Europe et Inde

Si on compare la réception de la pensée occidentale en Inde et dans d’autres pays orientaux, on est surpris du manque de radicalité de la rencontre, de la servilité avec laquelle les réformistes hindous ont embrassé la modernité importée, se sont moules dans ses catégories.
D’un cote, on trouve une pensée comme celle d’Aurobindo qui, malgré ses mérites, appartient au mieux à l’histoire des curiosités de l’époque coloniale. Pensée hybride, elle juxtapose sans pénétrer dans l’essence des choses, procédant par réductions identificatrices successives. De l’autre cote, une pensée traditionnelle, celle d’un Swami Karpatri, continue à exister dans une autarcie bienheureuse mais qui ne peut contribuer aux enjeux du présent.
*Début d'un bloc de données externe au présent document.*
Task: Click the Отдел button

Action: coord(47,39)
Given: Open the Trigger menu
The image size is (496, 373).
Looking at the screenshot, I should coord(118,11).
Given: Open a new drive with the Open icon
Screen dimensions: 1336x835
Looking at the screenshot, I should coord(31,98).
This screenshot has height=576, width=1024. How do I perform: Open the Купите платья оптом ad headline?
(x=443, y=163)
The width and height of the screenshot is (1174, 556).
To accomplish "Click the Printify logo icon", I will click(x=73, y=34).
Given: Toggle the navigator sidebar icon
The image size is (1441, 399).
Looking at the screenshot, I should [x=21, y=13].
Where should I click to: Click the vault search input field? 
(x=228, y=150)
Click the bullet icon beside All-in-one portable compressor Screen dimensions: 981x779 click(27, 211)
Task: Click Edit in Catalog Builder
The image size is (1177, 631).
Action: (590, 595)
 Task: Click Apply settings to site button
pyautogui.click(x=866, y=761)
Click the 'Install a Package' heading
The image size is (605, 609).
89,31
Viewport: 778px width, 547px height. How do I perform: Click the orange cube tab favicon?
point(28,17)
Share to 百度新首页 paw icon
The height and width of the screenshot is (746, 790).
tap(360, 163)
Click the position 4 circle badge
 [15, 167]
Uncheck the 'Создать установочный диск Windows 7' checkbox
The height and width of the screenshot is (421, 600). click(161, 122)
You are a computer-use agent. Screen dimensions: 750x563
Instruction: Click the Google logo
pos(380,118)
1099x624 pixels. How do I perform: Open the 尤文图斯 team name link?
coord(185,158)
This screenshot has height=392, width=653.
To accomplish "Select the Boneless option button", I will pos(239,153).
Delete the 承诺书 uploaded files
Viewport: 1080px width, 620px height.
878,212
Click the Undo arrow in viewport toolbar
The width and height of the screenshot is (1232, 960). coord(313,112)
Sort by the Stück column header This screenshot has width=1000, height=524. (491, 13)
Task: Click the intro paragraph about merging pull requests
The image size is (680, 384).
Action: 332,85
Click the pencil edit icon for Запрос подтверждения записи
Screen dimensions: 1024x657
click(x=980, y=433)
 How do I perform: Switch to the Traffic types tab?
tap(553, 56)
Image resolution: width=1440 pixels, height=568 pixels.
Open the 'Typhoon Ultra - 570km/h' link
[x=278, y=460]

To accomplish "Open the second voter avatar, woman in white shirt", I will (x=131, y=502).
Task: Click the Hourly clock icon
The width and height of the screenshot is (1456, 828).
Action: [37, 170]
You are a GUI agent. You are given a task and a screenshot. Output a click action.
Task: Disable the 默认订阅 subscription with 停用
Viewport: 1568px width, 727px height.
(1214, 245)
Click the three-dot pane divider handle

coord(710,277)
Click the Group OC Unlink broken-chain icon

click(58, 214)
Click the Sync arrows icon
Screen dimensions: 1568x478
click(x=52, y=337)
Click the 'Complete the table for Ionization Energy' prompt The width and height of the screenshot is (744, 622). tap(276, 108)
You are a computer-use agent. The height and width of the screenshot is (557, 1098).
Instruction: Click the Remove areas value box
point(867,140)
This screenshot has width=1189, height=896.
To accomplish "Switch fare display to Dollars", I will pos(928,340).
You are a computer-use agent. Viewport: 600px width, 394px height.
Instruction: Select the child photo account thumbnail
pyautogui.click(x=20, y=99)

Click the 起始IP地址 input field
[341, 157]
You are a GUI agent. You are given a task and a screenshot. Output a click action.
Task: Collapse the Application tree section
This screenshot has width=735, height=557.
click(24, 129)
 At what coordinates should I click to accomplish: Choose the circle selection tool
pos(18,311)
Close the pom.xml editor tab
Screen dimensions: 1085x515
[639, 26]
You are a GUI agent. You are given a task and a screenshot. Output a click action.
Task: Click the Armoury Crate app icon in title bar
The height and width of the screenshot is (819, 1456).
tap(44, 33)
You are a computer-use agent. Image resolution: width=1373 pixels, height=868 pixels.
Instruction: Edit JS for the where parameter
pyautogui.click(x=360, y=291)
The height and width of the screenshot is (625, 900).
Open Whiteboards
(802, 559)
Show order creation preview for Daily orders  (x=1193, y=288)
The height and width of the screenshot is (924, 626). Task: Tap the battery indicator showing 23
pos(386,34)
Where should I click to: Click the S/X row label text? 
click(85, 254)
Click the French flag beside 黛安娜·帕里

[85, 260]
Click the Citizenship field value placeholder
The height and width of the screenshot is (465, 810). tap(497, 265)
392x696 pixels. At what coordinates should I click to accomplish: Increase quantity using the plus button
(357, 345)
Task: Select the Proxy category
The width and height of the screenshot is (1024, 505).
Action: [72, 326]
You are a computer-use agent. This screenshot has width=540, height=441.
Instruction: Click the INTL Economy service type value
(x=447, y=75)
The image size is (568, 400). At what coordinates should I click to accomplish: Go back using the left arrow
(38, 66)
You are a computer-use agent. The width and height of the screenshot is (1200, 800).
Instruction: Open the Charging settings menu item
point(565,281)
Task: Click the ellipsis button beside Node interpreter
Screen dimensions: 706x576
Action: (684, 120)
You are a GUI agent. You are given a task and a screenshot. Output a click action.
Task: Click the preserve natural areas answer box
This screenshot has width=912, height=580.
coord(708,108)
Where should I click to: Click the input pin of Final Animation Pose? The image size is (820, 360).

Est-ce la trop grande proximité indo-européenne qui a rendu plus difficile une prise de distance des réformistes hindous par rapports aux produits de l’occident? Jusqu’à quel point sont-ils parvenus à sonder le sens et la portée de cet autre “grand commencement” que représente la révélation upanishadique, dans quelle mesure il échappe à ” l’histoire de l’être” telle qu’elle se déploie dans la métaphysique occidentale d’Anaximandre à Nietzsche?
Par comparaison, les philosophes japonais de l’école de Kyoto ont été forces à penser plus radicalement leur situation historiale par rapport au phénomène d’européanisation de la terre en raison de l’altérité originelle entre une pensée de l’être et une pensée de la vacuité.